A Highly Sensitive Nonenzymatic Glucose Sensor Based on Carbon Electrode Amplified with Pd x Cu y Catalyst

Approximately global Pd and Pd 94 Cu 6 alloy nano catalysts of average diameter 10.5 and 5.9 nm respectively, have been synthesized hydrothermally by wet chemical reduction and co‐reduction methods without addition of any capping agent. X‐ray diffraction and various microscopic studies are used to characterize the crystal phase and the morphology of the catalysts. Non‐enzymatic amperometric glucose sensors based on these synthesized catalyst materials are tested and compared in alkali at different potentials by cyclic voltammetry and chronoamperometry.
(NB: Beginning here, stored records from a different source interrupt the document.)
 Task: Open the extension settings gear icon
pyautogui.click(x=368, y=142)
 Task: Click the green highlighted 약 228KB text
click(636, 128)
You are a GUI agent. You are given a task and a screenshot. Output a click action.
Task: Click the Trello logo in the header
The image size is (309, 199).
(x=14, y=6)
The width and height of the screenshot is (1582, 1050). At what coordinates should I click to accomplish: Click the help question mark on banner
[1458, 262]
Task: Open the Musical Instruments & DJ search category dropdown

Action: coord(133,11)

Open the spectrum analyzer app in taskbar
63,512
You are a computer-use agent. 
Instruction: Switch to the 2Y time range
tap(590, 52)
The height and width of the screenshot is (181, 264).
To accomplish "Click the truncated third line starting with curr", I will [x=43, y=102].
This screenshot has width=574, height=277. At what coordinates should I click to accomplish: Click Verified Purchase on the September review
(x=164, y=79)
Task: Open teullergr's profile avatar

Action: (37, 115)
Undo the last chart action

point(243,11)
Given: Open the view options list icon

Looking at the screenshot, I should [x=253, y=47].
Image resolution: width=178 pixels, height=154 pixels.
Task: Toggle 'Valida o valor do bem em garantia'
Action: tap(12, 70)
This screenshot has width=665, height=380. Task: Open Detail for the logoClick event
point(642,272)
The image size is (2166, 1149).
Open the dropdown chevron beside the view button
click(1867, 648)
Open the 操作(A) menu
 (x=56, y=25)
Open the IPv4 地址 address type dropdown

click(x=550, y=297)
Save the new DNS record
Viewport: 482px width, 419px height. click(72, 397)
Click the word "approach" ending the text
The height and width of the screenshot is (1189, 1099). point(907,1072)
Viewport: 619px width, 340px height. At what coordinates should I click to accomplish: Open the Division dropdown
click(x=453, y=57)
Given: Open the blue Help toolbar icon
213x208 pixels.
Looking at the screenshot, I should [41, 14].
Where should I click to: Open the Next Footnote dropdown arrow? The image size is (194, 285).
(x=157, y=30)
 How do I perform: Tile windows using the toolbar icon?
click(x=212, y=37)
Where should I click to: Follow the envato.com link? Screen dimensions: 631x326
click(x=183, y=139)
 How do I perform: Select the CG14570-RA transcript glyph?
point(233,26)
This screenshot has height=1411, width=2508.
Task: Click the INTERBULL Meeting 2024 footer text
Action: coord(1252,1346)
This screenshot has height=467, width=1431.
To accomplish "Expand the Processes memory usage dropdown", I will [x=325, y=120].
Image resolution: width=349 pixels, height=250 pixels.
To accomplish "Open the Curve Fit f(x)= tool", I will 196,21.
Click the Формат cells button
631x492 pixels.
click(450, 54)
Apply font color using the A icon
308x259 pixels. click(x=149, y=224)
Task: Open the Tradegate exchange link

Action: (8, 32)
The sensors characterized by fixed potential chronoamperometry are found to be sufficiently sensitive to glucose at different negative potentials like −0.65 V, −0.40 V, −0.10 V with respect to Hg/HgO electrode (E 0 ≈0.1 V), where the reactions of glucose oxidation are different. The sensor constructed with Pd 94 Cu 6 nanocatalyst shows an outstanding sensitivity of 10.1 mA cm −2  mM −1 which is considerably higher than that constructed with similarly synthesized Pd nanoparticles at any potential and that found in the literature of Pd based glucose sensors. The lower detection limit and response time obtained with Pd 94 Cu 6 nanoparticles are 10 μM and 3 s respectively. These sensors also exhibit high specificity to glucose and significant anti‐interference property against some common species like ascorbic acid (AA), uric acid (UA) and some monosaccharides whose interfering effects are found to decrease with decrease of potential of glucose oxidation. The electrocatalytic ability of the synthesized Pd and Pd 94 Cu 6 nanoparticles toward glucose oxidation has also found promising in blood sample at different potentials.